| Konu: | Saadet Partisi Grubu önerisi münasebetiyle |
| Yasama Yılı: | 1 |
| Birleşim: | 15 |
| Tarih: | 13.07.2023 |
SAADET PARTİSİ GRUBU ADINA SERAP YAZICI ÖZBUDUN (Antalya) - Sayın Başkan, değerli milletvekilleri ve bizleri ekranları başında izleyen sevgili vatandaşlar; hepinizi saygıyla selamlıyorum. Hazırlamış olduğum önergenin gerekçelerini açıklamak üzere huzurunuzdayım.

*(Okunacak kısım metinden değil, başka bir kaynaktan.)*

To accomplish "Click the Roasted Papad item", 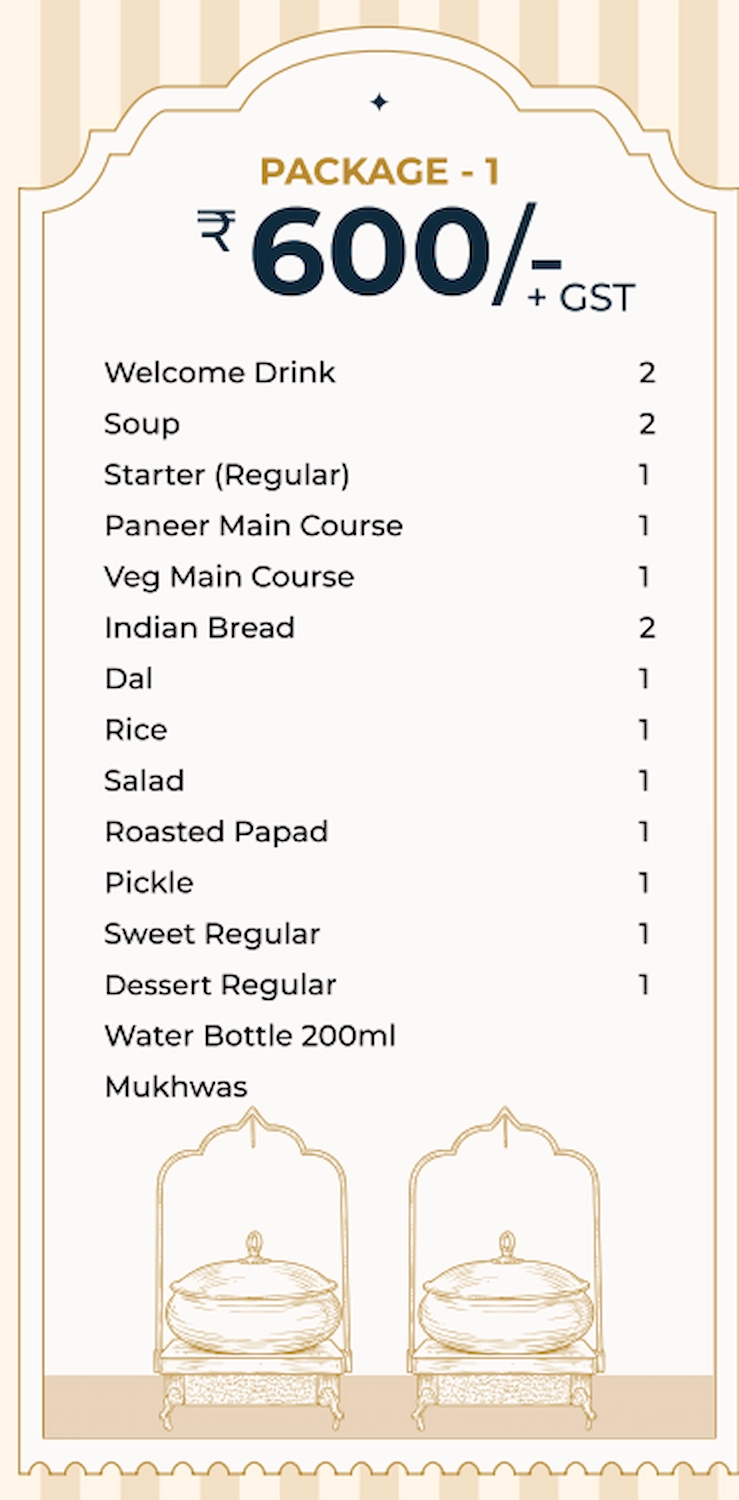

15 Temmuz darbe teşebbüsünün üzerinden yedi yıl geçtiği hâlde, bu darbe teşebbüsünü bastırmak amacıyla alınan tedbirler pek çok hukuka aykırılık sorunu içermiş ve bunlar çeşitli hak ihlallerine ve mağduriyetlere yol açmıştır; ne var ki bu mağduriyetler giderilememiştir. Hatırlanacağı gibi 21 Temmuz 2016'da Hükûmet bu darbe teşebbüsünü bastırmak için olağanüstü hâl ilan etmiş, bu uygulama her defasında üçer ay uzatılarak 19 Temmuz 2018'e kadar devam etmiştir. Bu süre içinde 31 adet olağanüstü hâl kanun hükmünde kararnamesi kabul edilmiştir. Bu kararnamelere ekli listelerle on binlerce yurttaşımız haklarında hiçbir disiplin soruşturması açılmadan, kendilerine savunma hakkı dahi tanınmadan kamu görevinden ihraç edilmişlerdir, unvan ve pasaportları da iptal edilmiştir. Böylece, bu on binlerce yurttaşımız ve aileleri âdeta sivil ölüme mahkûm edilmiştir.

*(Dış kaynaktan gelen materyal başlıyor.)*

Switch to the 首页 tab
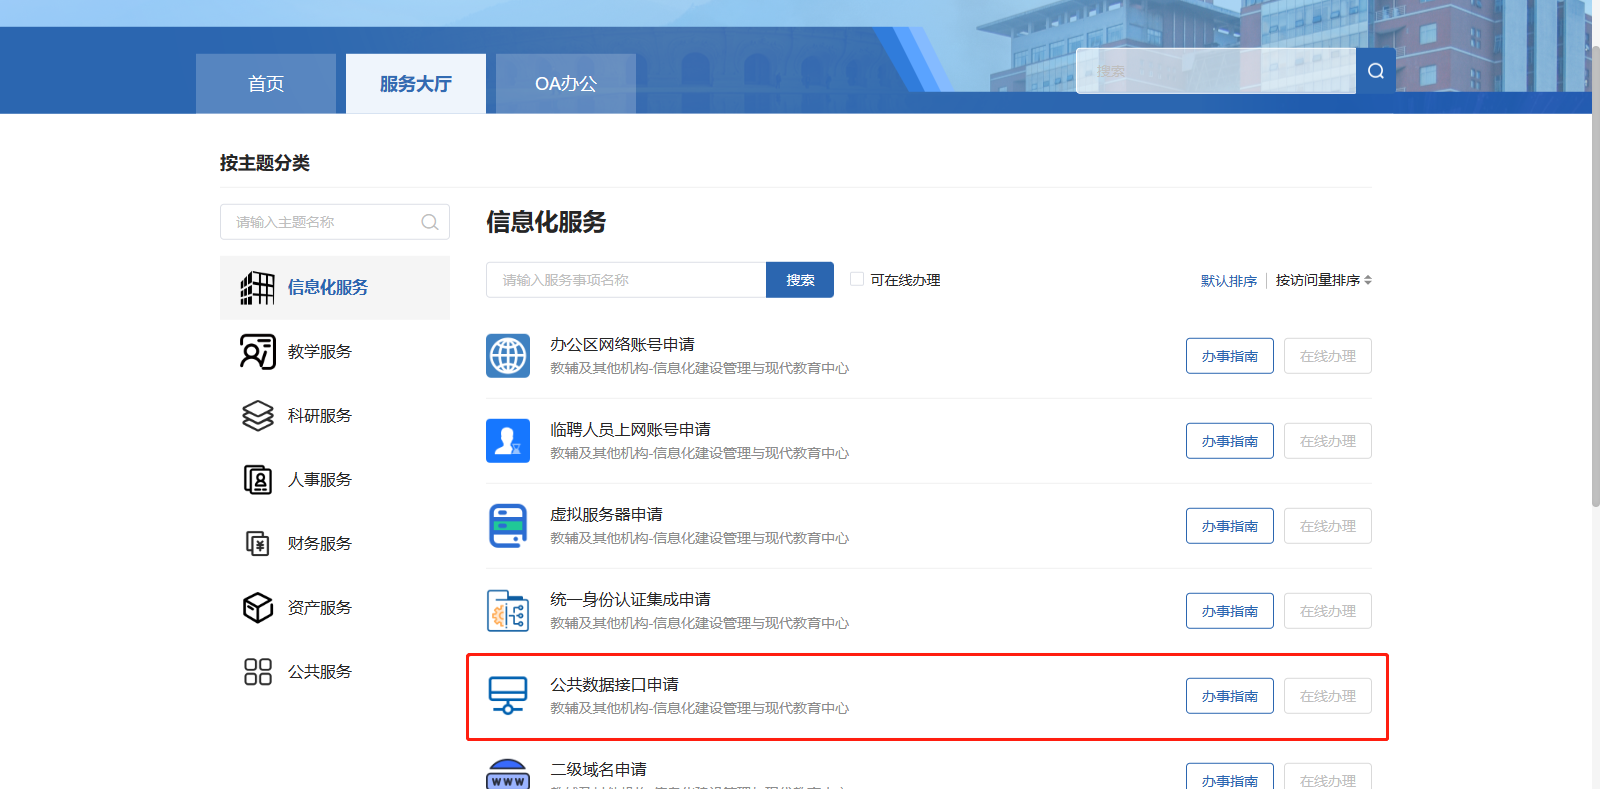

Bu kanun hükmünde kararnameleri incelediğimizde, bunların pek çok hukuka aykırılık sorunu içerdiği görülmektedir. Her şeyden önce, bu kararnameler Anayasa'mızın cumhuriyetin niteliklerini düzenleyen ve değiştirilmesi yasaklanan 2'nci maddesinin içerdiği "hukuk devleti" ilkesini ihlal etmektedir. Hukuk devleti, devletin bütün organ ve makamlarının her tür eylem ve işlemlerinde hukuka uygun davranmakla yükümlü olduğunu ifade etmektedir. Bu ilkenin amacı, bütün bireyleri devlet otoritesi karşısında bu otoritenin keyfî tezahürlerine karşı koruyabilmektir. Oysa bu kararnameler hukuk devleti ilkesini açıkça ihlal etmiştir. Mesela bu kararnameler "kanunsuz suç ve ceza olmaz" ilkesini "sanığın masumiyeti" karinesini "ceza normlarının geçmişe yürümezliği" ilkesini, "yargılamasız ceza olmaz" ilkesini ihlal etmiş, bu yönüyle "devlete ve hukuka güven" ilkesi ayaklar altına alınmıştır.

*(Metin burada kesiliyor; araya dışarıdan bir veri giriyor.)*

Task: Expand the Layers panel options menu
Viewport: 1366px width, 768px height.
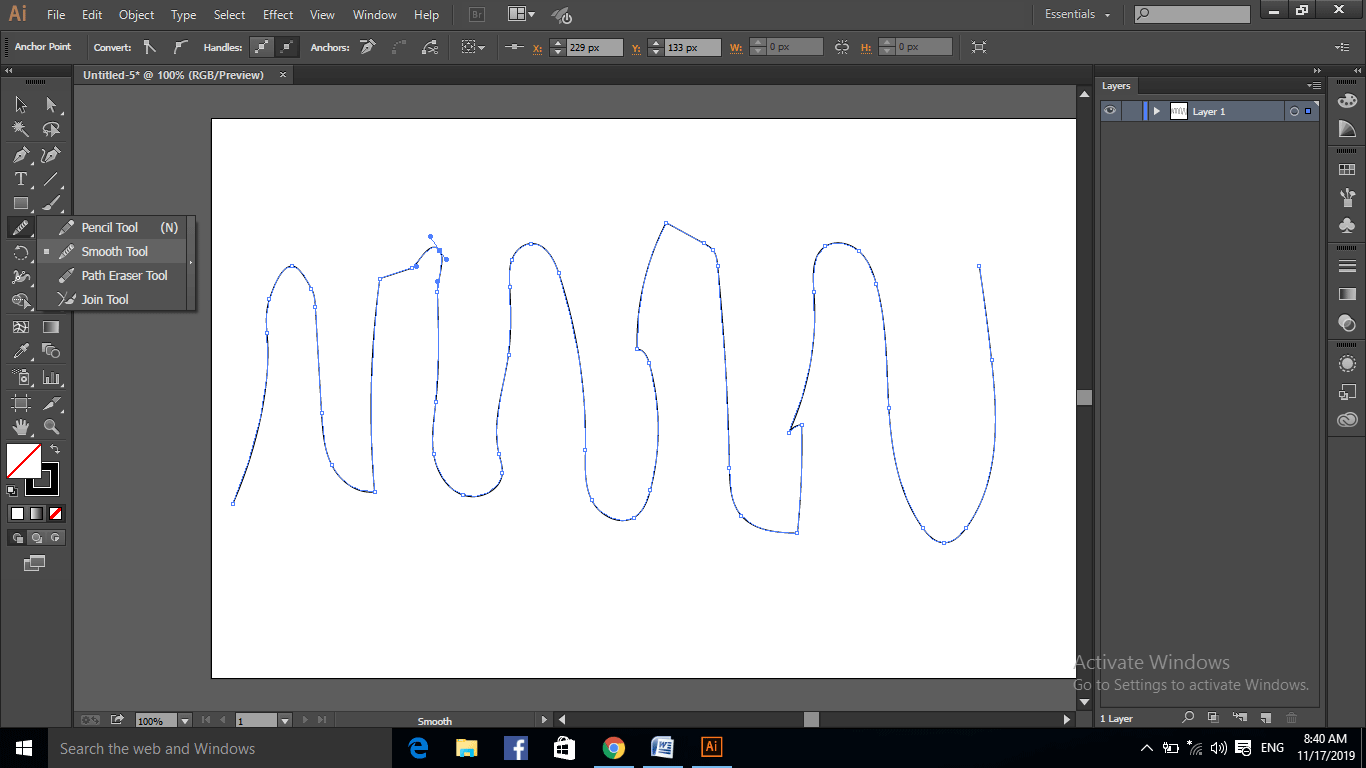Action: [x=1313, y=85]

Öte yandan, Anayasa'mız 7, 8 ve 9'uncu maddelerinde yasama, yürütme ve yargı fonksiyonlarını farklı organlara tevdi etmek suretiyle kuvvetler ayrılığı ilkesini kabul etmiştir. Oysa, bu kararnameleri incelediğimizde kararnamelerin suç ve ceza yaratan yönü, yasama fonksiyonunun gasbı; cezaya hükmeden yönü ise yargı fonksiyonunun gasbı anlamına gelmektedir. Böylece, Anayasa'mızın "Hiçbir kimse veya bir organ kaynağını Anayasa'dan almayan bir yetkiyi kullanamaz."" şeklindeki 6'ncı maddesini ihlal etmiştir, bu ihlal aynı zamanda Anayasa'nın üstünlüğü ve bağlayıcılığı" kuralını içeren 11'inci maddenin de çiğnenmesi anlamına gelmektedir.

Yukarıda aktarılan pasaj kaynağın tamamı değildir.